(Extracted text)
August is National Golf Month, so it's a great time to get into the game or take some time out to perfect your swing if you already play. Golf is often seen as a leisurely activity, but it actually requires a good degree of physical fitness to play properly. Fortunately, practicing golf can have a number of health benefits, meaning the best way to improve is to get out and play a few rounds.
Even if you're not in top shape, golf is a great sport to pursue in senior communities, since its health benefits come with relatively little joint impact. In fact, a number of golf records have been set by people in their later years. According to Golf Grips, the record for longest drive (515 feet) was set by a 64-year-old, while the man who golfed the most holes in one week (1,850) was 70 when he set the record.
Preparing to play
Before you can master the swing, you first have to be in good enough shape to execute it properly. According to Men's Journal, flexibility is one key to developing a better golf game. Since a large part of the power of your swing comes from rotation, rather than swing, mobility is paramount to golfers. Hip rotation drives a swing's power, but your shoulders also need to be limber to help protect you from injury and ensure that you can follow through with the motion. Mobility exercises can be incorporated into any senior care workout, but golfers should be sure to stretch before each game as well, focusing on releasing tension in both the upper and lower body.
As the Journal pointed out, your feet need care, too. Although they're easy to overlook during a pre-game stretch, your feet actually get a lot of stress from walking the course all day. One of the best ways to keep feet limber and avoid too much soreness is with a quick massage. Luckily, golfers have everything they need for a foot massage close at hand. Golf balls double as great massage balls for feet. Just place a ball on the ground and apply pressure with one foot at a time while standing, then roll the ball over the bottom of your foot. If your golf balls are all lost in the rough, a lacrosse ball or any one of similar size should work.
(End Extracted text)
(Extracted records)
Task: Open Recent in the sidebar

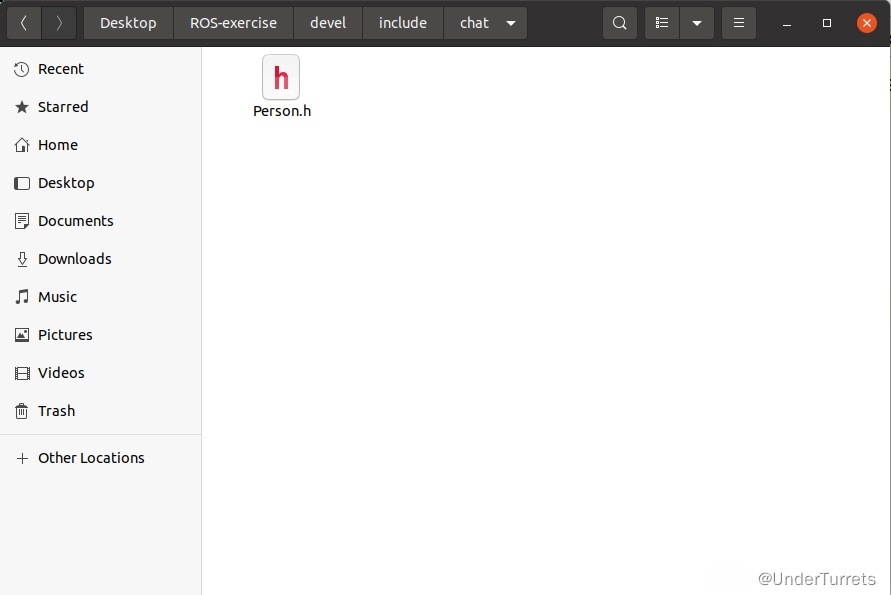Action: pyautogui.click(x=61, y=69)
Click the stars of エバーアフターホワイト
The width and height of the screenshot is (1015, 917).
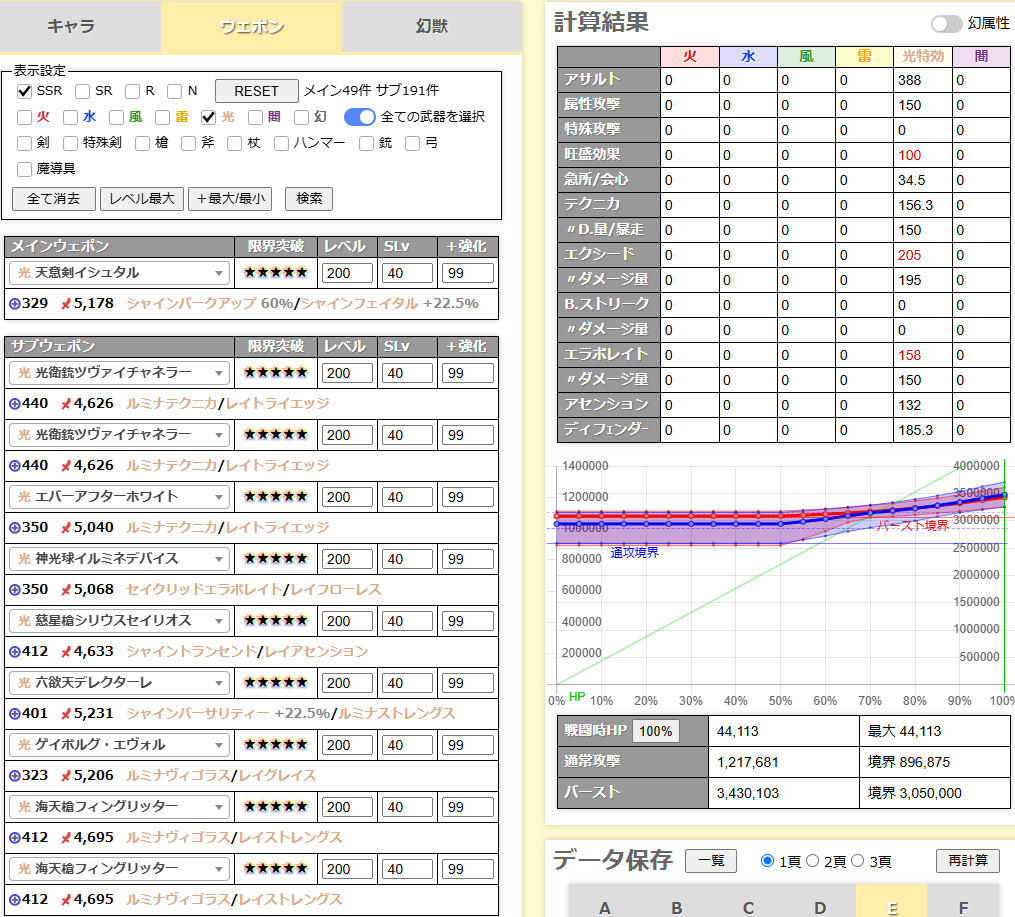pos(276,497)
(End Extracted records)
List of tasks:
**A.** Answer these questions using the golf article:
(i) How long was the record drive, and how old was the golfer who set it?
(ii) According to Men's Journal, what drives a swing's power?
(iii) What can stand in for a golf ball in the foot massage if all the golf balls are lost in the rough?
**B.** Update the golf article starting at "As the Journal" and ending at "size should work.", and replace "lacrosse ball" with "tennis ball".

Exercise responses:
**A.**
(i) 515 feet, set by a 64-year-old.
(ii) Hip rotation.
(iii) A lacrosse ball or any ball of similar size.

**B.**
As the Journal pointed out, your feet need care, too. Although they're easy to overlook during a pre-game stretch, your feet actually get a lot of stress from walking the course all day. One of the best ways to keep feet limber and avoid too much soreness is with a quick massage. Luckily, golfers have everything they need for a foot massage close at hand. Golf balls double as great massage balls for feet. Just place a ball on the ground and apply pressure with one foot at a time while standing, then roll the ball over the bottom of your foot. If your golf balls are all lost in the rough, a tennis ball or any one of similar size should work.